• **TASK GOAL**: Would you return the entries below exactly from the line containing "The image size is (1505, 847)." onward, ending with the final line and including it, and nothing else?

• **Items from a dataset**:
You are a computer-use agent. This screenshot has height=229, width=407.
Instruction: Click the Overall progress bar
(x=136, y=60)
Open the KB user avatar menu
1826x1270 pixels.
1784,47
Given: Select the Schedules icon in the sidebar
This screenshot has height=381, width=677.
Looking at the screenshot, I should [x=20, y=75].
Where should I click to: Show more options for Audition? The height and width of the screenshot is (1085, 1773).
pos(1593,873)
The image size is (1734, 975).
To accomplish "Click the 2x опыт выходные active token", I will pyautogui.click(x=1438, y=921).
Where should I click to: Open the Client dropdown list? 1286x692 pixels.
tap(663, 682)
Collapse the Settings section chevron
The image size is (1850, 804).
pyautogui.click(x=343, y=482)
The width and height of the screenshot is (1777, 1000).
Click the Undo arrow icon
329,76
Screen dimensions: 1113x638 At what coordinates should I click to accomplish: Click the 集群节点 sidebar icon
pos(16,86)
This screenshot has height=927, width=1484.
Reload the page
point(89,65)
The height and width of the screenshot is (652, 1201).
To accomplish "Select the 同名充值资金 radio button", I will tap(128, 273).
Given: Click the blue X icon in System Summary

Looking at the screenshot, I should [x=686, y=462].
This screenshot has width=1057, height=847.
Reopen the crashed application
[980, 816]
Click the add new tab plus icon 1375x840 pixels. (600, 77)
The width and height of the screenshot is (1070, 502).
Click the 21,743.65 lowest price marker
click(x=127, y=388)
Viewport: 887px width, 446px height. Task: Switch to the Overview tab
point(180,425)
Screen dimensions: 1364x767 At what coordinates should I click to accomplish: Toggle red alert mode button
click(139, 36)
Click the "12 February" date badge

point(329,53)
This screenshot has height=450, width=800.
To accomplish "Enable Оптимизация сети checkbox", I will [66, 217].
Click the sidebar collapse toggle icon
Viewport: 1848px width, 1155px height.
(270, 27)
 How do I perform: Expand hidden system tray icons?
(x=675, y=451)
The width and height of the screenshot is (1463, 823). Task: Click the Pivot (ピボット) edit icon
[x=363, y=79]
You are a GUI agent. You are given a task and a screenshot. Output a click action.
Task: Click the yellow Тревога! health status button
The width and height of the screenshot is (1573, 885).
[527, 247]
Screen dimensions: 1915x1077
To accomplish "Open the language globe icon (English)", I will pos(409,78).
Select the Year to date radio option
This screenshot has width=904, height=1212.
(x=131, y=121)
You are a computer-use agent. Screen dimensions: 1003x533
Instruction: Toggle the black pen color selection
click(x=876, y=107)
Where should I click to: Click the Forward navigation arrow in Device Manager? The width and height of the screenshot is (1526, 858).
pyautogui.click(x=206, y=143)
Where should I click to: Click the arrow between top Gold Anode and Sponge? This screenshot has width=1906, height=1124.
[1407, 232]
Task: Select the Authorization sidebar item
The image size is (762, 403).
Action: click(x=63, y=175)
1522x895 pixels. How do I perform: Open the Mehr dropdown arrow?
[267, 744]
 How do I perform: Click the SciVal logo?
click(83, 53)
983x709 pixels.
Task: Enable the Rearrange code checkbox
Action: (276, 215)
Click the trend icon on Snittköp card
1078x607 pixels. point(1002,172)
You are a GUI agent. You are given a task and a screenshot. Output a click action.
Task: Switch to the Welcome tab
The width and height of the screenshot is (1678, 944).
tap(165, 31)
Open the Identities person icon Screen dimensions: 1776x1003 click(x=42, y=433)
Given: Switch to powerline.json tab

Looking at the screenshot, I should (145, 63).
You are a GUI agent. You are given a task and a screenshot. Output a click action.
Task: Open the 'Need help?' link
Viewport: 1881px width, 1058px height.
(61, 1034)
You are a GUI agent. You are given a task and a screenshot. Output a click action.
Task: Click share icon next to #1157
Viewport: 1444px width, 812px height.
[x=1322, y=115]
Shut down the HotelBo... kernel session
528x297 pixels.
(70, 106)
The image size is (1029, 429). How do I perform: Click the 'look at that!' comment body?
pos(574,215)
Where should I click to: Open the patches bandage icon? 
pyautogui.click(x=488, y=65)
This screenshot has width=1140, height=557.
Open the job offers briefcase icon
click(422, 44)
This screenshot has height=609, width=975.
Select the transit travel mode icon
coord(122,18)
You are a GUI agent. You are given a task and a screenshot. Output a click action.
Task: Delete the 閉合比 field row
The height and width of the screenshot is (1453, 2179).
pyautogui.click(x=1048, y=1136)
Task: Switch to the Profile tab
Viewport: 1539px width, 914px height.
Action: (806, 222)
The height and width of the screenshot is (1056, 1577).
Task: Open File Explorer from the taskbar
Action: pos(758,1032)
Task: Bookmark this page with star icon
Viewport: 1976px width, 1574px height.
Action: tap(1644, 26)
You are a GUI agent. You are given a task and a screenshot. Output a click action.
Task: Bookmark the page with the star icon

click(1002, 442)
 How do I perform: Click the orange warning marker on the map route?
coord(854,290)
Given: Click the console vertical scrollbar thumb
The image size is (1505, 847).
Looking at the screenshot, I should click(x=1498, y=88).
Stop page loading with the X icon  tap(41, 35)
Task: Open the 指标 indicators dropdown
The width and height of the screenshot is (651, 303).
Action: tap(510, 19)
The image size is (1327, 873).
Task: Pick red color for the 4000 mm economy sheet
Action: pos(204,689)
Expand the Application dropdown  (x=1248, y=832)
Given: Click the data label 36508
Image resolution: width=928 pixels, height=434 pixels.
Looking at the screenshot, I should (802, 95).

• **TASK OUTPUT**:
The image size is (1505, 847).
Looking at the screenshot, I should click(x=1498, y=88).
Stop page loading with the X icon  tap(41, 35)
Task: Open the 指标 indicators dropdown
The width and height of the screenshot is (651, 303).
Action: tap(510, 19)
The image size is (1327, 873).
Task: Pick red color for the 4000 mm economy sheet
Action: pos(204,689)
Expand the Application dropdown  (x=1248, y=832)
Given: Click the data label 36508
Image resolution: width=928 pixels, height=434 pixels.
Looking at the screenshot, I should (802, 95).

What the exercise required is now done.